**Set exercise**. Can you write out all the lines below again, requests included, adjusting every coordinate in the answers by -18? Leave the pictures out.

**Data**.
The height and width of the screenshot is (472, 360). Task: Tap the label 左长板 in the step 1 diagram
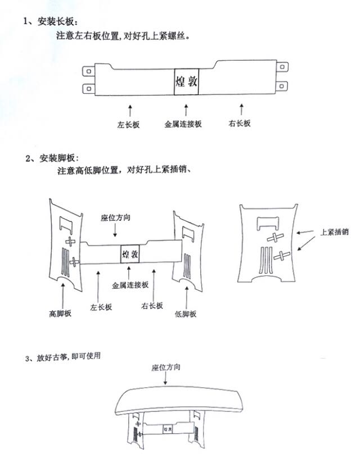(x=129, y=124)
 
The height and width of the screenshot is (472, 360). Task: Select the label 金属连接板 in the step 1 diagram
(x=183, y=124)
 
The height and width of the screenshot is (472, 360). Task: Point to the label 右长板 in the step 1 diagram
(x=241, y=124)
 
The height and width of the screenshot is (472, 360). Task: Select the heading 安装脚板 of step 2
(x=58, y=158)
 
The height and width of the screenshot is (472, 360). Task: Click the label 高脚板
(x=60, y=312)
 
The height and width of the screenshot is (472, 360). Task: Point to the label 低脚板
(x=186, y=314)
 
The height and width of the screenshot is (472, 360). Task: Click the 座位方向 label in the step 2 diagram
(x=115, y=217)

**Result**.
The height and width of the screenshot is (472, 360). Task: Tap the label 左长板 in the step 1 diagram
(x=111, y=106)
 
The height and width of the screenshot is (472, 360). Task: Select the label 金属连接板 in the step 1 diagram
(x=165, y=106)
 
The height and width of the screenshot is (472, 360). Task: Point to the label 右长板 in the step 1 diagram
(x=223, y=106)
 
The height and width of the screenshot is (472, 360). Task: Select the heading 安装脚板 of step 2
(x=40, y=140)
 
The height and width of the screenshot is (472, 360). Task: Click the label 高脚板
(x=42, y=294)
 
The height and width of the screenshot is (472, 360). Task: Point to the label 低脚板
(x=168, y=296)
 
The height and width of the screenshot is (472, 360). Task: Click the 座位方向 label in the step 2 diagram
(x=97, y=199)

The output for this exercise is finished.